#### Records for this exercise:

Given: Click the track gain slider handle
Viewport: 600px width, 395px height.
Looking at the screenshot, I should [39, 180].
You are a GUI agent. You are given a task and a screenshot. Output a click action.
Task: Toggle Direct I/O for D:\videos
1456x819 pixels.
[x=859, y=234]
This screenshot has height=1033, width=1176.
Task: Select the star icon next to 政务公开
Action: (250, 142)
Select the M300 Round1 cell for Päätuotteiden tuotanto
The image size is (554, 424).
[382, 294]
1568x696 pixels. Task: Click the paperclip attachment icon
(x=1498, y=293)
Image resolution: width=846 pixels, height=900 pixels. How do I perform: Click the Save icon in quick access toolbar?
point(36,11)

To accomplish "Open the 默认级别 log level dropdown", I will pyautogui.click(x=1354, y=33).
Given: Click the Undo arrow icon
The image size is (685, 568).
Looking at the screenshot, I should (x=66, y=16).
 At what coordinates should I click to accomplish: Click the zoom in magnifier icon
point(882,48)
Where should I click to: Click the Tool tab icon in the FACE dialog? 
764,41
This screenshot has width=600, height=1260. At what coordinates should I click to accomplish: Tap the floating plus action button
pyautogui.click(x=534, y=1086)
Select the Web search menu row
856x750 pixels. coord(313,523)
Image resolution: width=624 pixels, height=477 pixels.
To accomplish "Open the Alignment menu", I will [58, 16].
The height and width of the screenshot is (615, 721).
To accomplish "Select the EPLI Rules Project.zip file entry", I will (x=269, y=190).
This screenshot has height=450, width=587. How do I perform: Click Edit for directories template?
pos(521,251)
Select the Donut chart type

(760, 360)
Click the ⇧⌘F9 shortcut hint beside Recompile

#### Work instruction:
Your answer must contain every line of the records, exactly.

#### Response to this exercise:
Given: Click the track gain slider handle
Viewport: 600px width, 395px height.
Looking at the screenshot, I should [39, 180].
You are a GUI agent. You are given a task and a screenshot. Output a click action.
Task: Toggle Direct I/O for D:\videos
1456x819 pixels.
[x=859, y=234]
This screenshot has height=1033, width=1176.
Task: Select the star icon next to 政务公开
Action: (250, 142)
Select the M300 Round1 cell for Päätuotteiden tuotanto
The image size is (554, 424).
[382, 294]
1568x696 pixels. Task: Click the paperclip attachment icon
(x=1498, y=293)
Image resolution: width=846 pixels, height=900 pixels. How do I perform: Click the Save icon in quick access toolbar?
point(36,11)

To accomplish "Open the 默认级别 log level dropdown", I will pyautogui.click(x=1354, y=33).
Given: Click the Undo arrow icon
The image size is (685, 568).
Looking at the screenshot, I should (x=66, y=16).
 At what coordinates should I click to accomplish: Click the zoom in magnifier icon
point(882,48)
Where should I click to: Click the Tool tab icon in the FACE dialog? 
764,41
This screenshot has width=600, height=1260. At what coordinates should I click to accomplish: Tap the floating plus action button
pyautogui.click(x=534, y=1086)
Select the Web search menu row
856x750 pixels. coord(313,523)
Image resolution: width=624 pixels, height=477 pixels.
To accomplish "Open the Alignment menu", I will [58, 16].
The height and width of the screenshot is (615, 721).
To accomplish "Select the EPLI Rules Project.zip file entry", I will (x=269, y=190).
This screenshot has height=450, width=587. How do I perform: Click Edit for directories template?
pos(521,251)
Select the Donut chart type

(760, 360)
Click the ⇧⌘F9 shortcut hint beside Recompile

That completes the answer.